Expression and mechanisms of interferon-stimulated genes in viral infection of the central nervous system (CNS) and neurological diseases

Abstract

Interferons (IFNs) bind to cell surface receptors and activate the expression of interferon-stimulated genes (ISGs) through intracellular signaling cascades. ISGs and their expression products have various biological functions, such as antiviral and immunomodulatory effects, and are essential effector molecules for IFN function. ISGs limit the invasion and replication of the virus in a cell-specific and region-specific manner in the central nervous system (CNS). In addition to participating in natural immunity against viral infections, studies have shown that ISGs are essential in the pathogenesis of CNS disorders such as neuroinflammation and neurodegenerative diseases.

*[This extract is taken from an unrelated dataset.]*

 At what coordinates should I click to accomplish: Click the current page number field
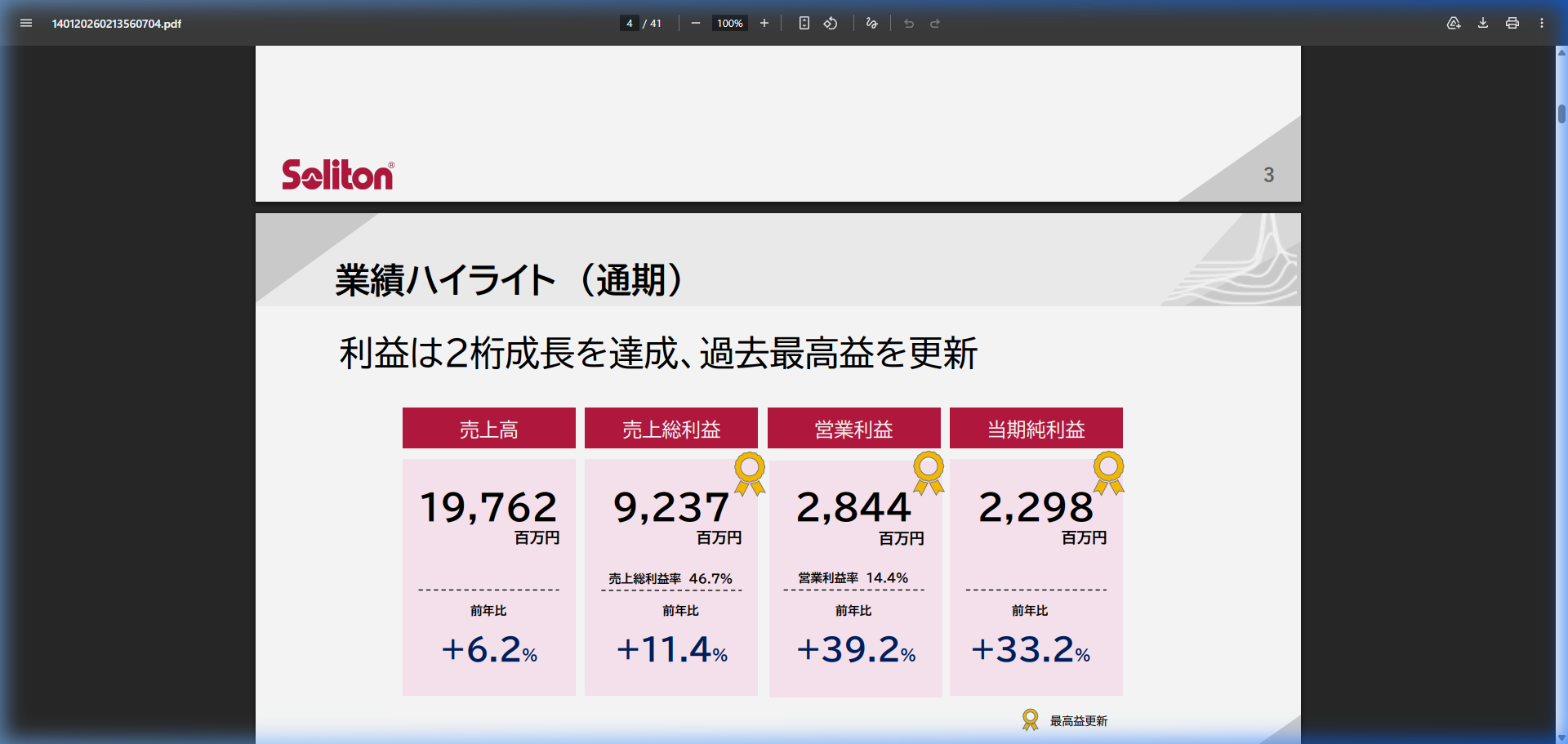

The aim of this review is to present a macroscopic overview of the characteristics of ISGs that restrict viral neural invasion and the expression of the ISGs underlying viral infection of CNS cells. Furthermore, we elucidate the characteristics of ISGs expression in neurological inflammation, neuropsychiatric disorders such as depression as well as neurodegenerative disorders, including Alzheimer’s disease (AD), Parkinson’s disease (PD), and amyotrophic lateral sclerosis (ALS). Finally, we summarize several ISGs (ISG15, IFIT2, IFITM3) that have been studied more in recent years for their antiviral infection in the CNS and their research progress in neurological diseases.